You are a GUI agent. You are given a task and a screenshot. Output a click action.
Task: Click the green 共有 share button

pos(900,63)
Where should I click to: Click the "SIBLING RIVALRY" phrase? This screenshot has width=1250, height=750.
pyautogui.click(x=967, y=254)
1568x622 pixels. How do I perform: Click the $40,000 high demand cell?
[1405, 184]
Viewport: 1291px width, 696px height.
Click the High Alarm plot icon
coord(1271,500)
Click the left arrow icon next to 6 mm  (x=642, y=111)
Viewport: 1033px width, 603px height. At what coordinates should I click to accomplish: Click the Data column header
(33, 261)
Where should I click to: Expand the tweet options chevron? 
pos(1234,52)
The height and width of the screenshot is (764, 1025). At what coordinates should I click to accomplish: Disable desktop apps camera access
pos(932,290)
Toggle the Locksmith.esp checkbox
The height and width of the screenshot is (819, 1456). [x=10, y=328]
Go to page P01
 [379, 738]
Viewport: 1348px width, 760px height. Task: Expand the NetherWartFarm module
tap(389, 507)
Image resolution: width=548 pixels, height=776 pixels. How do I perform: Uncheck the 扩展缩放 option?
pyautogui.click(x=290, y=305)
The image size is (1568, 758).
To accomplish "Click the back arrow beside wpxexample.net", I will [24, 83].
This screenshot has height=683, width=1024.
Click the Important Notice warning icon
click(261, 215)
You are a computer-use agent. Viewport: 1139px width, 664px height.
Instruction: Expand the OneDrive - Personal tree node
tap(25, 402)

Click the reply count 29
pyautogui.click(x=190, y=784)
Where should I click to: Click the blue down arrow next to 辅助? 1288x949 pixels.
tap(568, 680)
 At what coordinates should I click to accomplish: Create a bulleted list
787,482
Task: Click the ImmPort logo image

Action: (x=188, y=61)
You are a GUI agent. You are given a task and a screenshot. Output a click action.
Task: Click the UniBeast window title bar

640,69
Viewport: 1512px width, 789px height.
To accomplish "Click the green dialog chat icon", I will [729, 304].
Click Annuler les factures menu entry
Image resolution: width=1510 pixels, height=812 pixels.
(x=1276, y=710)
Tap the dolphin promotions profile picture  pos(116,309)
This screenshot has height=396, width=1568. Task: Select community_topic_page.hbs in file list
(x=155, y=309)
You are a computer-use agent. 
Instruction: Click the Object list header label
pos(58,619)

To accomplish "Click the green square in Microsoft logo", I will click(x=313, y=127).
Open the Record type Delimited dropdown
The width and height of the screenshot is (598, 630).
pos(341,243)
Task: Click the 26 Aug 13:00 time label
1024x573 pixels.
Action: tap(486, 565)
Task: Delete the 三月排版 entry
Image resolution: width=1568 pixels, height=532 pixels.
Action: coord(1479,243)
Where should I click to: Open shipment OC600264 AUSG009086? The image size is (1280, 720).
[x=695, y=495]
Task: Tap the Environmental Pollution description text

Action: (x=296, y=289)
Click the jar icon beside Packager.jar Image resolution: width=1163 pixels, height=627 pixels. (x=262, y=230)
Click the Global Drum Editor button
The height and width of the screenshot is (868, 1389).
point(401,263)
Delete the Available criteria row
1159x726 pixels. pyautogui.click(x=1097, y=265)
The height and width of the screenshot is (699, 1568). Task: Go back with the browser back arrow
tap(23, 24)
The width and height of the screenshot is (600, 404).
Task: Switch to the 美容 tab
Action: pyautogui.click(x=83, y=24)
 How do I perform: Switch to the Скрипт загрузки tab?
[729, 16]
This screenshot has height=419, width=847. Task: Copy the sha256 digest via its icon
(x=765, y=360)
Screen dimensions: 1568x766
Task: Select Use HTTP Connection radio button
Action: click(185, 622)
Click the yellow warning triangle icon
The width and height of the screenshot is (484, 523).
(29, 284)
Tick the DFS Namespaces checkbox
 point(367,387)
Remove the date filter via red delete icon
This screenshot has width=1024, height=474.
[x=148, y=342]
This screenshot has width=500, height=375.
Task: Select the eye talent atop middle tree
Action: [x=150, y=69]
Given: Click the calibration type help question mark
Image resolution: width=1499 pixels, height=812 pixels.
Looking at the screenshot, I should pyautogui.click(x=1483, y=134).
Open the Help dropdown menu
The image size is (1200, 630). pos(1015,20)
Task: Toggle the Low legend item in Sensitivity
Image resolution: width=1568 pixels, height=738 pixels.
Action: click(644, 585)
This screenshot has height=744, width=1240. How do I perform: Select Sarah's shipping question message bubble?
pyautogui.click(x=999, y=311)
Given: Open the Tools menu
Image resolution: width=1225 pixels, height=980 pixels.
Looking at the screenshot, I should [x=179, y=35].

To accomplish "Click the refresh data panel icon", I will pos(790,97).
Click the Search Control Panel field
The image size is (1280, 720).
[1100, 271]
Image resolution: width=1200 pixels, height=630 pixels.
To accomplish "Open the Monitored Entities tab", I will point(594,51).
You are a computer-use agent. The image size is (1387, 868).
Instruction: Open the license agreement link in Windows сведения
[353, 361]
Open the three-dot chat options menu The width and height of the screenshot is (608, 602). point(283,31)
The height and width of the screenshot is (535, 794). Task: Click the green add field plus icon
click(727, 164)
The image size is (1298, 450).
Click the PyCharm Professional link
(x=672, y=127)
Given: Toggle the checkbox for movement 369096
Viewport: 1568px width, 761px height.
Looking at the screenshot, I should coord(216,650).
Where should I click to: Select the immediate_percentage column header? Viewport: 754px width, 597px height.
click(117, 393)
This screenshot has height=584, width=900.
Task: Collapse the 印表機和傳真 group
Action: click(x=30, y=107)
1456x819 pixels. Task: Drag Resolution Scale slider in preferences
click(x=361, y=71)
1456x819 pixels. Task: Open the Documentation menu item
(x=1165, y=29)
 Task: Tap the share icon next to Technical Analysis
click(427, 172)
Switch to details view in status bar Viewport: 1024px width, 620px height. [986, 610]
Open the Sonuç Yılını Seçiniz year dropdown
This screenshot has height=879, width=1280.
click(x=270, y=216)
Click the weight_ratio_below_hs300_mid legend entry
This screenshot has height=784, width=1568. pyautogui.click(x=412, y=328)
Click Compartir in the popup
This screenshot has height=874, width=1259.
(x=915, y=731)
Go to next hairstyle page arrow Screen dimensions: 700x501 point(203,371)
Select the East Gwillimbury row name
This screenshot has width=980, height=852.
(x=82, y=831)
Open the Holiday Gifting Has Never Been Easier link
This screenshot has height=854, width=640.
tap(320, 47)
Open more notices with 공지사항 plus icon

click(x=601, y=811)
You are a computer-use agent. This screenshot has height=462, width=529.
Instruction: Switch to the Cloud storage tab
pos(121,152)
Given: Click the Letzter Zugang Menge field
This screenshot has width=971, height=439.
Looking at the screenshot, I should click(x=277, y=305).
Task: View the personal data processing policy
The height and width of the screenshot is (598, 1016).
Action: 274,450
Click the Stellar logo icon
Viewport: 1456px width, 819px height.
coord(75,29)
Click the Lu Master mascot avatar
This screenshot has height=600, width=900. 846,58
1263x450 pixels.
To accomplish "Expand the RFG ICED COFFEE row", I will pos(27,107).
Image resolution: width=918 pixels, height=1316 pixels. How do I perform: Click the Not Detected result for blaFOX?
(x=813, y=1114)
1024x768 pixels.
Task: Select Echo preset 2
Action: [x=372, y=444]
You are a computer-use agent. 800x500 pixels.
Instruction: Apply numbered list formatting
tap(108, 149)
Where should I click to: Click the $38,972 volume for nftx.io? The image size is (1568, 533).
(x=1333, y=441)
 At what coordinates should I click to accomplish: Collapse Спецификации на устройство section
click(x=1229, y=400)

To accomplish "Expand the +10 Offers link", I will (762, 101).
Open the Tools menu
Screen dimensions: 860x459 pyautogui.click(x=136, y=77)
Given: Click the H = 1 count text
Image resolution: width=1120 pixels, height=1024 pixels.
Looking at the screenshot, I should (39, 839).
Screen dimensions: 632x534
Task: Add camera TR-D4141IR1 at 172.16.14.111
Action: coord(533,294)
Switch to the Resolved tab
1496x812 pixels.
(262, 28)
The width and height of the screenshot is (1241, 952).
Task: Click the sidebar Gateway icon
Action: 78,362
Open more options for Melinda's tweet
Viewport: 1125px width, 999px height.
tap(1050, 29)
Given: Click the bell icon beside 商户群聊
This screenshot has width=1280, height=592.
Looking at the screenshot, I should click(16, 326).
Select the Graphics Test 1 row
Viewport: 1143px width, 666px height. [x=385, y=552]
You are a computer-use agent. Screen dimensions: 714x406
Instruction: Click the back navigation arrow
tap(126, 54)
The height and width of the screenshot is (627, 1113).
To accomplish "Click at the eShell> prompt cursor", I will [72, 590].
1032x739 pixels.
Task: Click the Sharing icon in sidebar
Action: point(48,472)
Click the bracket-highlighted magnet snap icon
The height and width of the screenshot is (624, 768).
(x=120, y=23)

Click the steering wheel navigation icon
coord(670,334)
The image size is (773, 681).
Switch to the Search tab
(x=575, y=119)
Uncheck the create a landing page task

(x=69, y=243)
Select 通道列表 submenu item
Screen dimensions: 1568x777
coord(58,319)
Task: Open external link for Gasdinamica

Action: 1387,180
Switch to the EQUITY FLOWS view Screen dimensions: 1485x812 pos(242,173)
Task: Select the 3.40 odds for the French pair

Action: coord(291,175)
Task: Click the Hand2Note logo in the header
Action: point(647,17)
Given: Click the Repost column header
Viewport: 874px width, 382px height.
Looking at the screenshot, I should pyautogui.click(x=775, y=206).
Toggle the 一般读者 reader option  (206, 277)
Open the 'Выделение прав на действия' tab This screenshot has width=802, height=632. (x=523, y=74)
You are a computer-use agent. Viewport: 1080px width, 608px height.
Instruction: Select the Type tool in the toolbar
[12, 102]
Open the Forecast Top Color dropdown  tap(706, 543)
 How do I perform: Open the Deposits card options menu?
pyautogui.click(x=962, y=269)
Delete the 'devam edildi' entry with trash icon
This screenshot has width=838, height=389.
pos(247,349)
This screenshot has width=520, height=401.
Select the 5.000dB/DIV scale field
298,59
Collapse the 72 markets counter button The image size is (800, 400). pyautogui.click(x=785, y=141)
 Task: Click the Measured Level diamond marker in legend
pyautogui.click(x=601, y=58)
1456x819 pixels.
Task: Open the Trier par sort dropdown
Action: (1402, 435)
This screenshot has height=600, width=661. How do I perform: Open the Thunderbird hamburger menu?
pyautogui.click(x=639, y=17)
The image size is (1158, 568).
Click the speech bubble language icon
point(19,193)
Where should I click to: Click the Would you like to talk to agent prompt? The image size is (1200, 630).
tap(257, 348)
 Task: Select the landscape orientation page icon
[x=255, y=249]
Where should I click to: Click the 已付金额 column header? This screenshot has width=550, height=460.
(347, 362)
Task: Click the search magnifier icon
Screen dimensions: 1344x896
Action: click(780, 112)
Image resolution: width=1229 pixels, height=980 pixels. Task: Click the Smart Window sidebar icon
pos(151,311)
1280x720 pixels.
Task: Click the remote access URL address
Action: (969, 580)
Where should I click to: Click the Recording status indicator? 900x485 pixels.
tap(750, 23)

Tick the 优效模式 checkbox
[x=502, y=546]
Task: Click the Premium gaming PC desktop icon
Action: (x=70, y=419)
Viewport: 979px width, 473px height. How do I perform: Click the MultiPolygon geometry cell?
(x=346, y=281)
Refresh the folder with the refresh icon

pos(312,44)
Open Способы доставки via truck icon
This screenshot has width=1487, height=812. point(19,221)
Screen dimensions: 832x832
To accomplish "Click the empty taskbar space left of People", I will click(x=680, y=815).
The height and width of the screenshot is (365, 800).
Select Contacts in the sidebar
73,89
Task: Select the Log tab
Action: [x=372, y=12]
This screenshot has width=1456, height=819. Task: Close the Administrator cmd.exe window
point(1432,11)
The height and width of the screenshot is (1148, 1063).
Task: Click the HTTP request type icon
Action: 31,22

REQUEST: Copy out the records between the lines holding "Open the 'Выделение" and "Action: (1402, 435)", inclusive, without changing anything.

RESULT OF THE EXERCISE:
Open the 'Выделение прав на действия' tab This screenshot has width=802, height=632. (x=523, y=74)
You are a computer-use agent. Viewport: 1080px width, 608px height.
Instruction: Select the Type tool in the toolbar
[12, 102]
Open the Forecast Top Color dropdown  tap(706, 543)
 How do I perform: Open the Deposits card options menu?
pyautogui.click(x=962, y=269)
Delete the 'devam edildi' entry with trash icon
This screenshot has width=838, height=389.
pos(247,349)
This screenshot has width=520, height=401.
Select the 5.000dB/DIV scale field
298,59
Collapse the 72 markets counter button The image size is (800, 400). pyautogui.click(x=785, y=141)
 Task: Click the Measured Level diamond marker in legend
pyautogui.click(x=601, y=58)
1456x819 pixels.
Task: Open the Trier par sort dropdown
Action: (1402, 435)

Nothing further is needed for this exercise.